══ Provided data

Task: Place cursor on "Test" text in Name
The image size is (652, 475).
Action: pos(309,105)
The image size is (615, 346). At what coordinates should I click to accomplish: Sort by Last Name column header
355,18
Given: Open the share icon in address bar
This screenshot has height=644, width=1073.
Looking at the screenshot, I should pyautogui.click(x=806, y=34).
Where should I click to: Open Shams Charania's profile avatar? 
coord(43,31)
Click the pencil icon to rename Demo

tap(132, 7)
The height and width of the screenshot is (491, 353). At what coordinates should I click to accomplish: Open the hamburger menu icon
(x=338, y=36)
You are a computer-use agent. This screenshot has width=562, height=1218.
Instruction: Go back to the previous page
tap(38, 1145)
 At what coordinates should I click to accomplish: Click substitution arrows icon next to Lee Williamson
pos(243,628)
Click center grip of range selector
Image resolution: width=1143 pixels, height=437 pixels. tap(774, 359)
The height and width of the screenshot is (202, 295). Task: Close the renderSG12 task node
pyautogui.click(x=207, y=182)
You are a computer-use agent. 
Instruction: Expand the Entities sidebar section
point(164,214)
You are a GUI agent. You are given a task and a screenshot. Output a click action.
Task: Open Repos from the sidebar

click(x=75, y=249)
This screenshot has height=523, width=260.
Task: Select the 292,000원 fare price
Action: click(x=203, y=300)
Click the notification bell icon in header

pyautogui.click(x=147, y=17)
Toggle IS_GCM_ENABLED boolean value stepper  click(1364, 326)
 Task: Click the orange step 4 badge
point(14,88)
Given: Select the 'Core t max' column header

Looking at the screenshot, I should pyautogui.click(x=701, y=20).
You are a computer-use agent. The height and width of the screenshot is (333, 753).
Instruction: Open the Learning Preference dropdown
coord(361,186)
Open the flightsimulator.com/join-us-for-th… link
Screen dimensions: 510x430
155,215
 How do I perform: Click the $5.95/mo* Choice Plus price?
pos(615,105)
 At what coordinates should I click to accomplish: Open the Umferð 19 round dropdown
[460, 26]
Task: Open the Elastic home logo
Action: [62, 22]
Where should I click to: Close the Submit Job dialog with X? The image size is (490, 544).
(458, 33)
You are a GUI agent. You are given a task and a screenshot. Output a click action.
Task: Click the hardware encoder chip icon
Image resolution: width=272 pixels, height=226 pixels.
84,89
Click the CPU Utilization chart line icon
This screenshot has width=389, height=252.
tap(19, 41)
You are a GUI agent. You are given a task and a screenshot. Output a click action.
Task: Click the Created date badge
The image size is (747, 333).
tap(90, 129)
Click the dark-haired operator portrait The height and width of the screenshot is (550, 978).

════

Copy out the items again word for word, starting from the line containing "The height and width of the screenshot is (202, 295)." and continuing down through the line containing "pyautogui.click(x=147, y=17)", with both of those lines included.

Output of the exercise:
The height and width of the screenshot is (202, 295). Task: Close the renderSG12 task node
pyautogui.click(x=207, y=182)
You are a computer-use agent. 
Instruction: Expand the Entities sidebar section
point(164,214)
You are a GUI agent. You are given a task and a screenshot. Output a click action.
Task: Open Repos from the sidebar

click(x=75, y=249)
This screenshot has height=523, width=260.
Task: Select the 292,000원 fare price
Action: click(x=203, y=300)
Click the notification bell icon in header

pyautogui.click(x=147, y=17)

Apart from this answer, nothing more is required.